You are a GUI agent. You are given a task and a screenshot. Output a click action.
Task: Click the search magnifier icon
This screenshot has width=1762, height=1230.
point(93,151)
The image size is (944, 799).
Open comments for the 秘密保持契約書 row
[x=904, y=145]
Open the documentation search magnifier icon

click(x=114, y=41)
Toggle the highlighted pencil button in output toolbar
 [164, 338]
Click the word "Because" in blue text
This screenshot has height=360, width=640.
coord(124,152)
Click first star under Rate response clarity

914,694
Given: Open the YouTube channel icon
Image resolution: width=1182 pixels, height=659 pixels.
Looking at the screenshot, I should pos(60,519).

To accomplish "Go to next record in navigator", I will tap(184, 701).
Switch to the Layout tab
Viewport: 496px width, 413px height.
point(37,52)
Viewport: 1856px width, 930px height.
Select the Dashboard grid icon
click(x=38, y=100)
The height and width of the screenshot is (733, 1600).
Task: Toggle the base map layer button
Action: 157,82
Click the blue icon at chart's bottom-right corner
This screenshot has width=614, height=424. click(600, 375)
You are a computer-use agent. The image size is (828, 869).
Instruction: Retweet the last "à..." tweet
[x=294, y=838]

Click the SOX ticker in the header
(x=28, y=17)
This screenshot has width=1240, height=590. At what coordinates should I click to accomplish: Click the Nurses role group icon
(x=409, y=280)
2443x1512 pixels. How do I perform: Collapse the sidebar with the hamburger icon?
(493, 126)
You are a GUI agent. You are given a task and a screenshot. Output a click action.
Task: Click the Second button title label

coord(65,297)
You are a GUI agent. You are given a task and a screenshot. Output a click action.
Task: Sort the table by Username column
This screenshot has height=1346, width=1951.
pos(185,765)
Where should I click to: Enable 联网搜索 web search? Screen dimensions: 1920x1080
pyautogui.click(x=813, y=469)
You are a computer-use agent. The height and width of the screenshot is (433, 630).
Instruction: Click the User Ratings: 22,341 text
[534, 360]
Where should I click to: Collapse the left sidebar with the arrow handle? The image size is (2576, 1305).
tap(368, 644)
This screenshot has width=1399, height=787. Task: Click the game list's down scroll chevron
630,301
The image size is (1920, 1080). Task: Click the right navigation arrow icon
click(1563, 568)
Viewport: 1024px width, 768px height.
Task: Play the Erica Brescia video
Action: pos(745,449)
★ ★ ★ ★ ★
#### Direction:
Copy out the whole listing above, line for line, with no changes.

#### Task answer:
You are a GUI agent. You are given a task and a screenshot. Output a click action.
Task: Click the search magnifier icon
This screenshot has width=1762, height=1230.
point(93,151)
The image size is (944, 799).
Open comments for the 秘密保持契約書 row
[x=904, y=145]
Open the documentation search magnifier icon

click(x=114, y=41)
Toggle the highlighted pencil button in output toolbar
 [164, 338]
Click the word "Because" in blue text
This screenshot has height=360, width=640.
coord(124,152)
Click first star under Rate response clarity

914,694
Given: Open the YouTube channel icon
Image resolution: width=1182 pixels, height=659 pixels.
Looking at the screenshot, I should pos(60,519).

To accomplish "Go to next record in navigator", I will tap(184, 701).
Switch to the Layout tab
Viewport: 496px width, 413px height.
point(37,52)
Viewport: 1856px width, 930px height.
Select the Dashboard grid icon
click(x=38, y=100)
The height and width of the screenshot is (733, 1600).
Task: Toggle the base map layer button
Action: 157,82
Click the blue icon at chart's bottom-right corner
This screenshot has width=614, height=424. click(600, 375)
You are a computer-use agent. The image size is (828, 869).
Instruction: Retweet the last "à..." tweet
[x=294, y=838]

Click the SOX ticker in the header
(x=28, y=17)
This screenshot has width=1240, height=590. At what coordinates should I click to accomplish: Click the Nurses role group icon
(x=409, y=280)
2443x1512 pixels. How do I perform: Collapse the sidebar with the hamburger icon?
(493, 126)
You are a GUI agent. You are given a task and a screenshot. Output a click action.
Task: Click the Second button title label

coord(65,297)
You are a GUI agent. You are given a task and a screenshot. Output a click action.
Task: Sort the table by Username column
This screenshot has height=1346, width=1951.
pos(185,765)
Where should I click to: Enable 联网搜索 web search? Screen dimensions: 1920x1080
pyautogui.click(x=813, y=469)
You are a computer-use agent. The height and width of the screenshot is (433, 630).
Instruction: Click the User Ratings: 22,341 text
[534, 360]
Where should I click to: Collapse the left sidebar with the arrow handle? The image size is (2576, 1305).
tap(368, 644)
This screenshot has width=1399, height=787. Task: Click the game list's down scroll chevron
630,301
The image size is (1920, 1080). Task: Click the right navigation arrow icon
click(1563, 568)
Viewport: 1024px width, 768px height.
Task: Play the Erica Brescia video
Action: pos(745,449)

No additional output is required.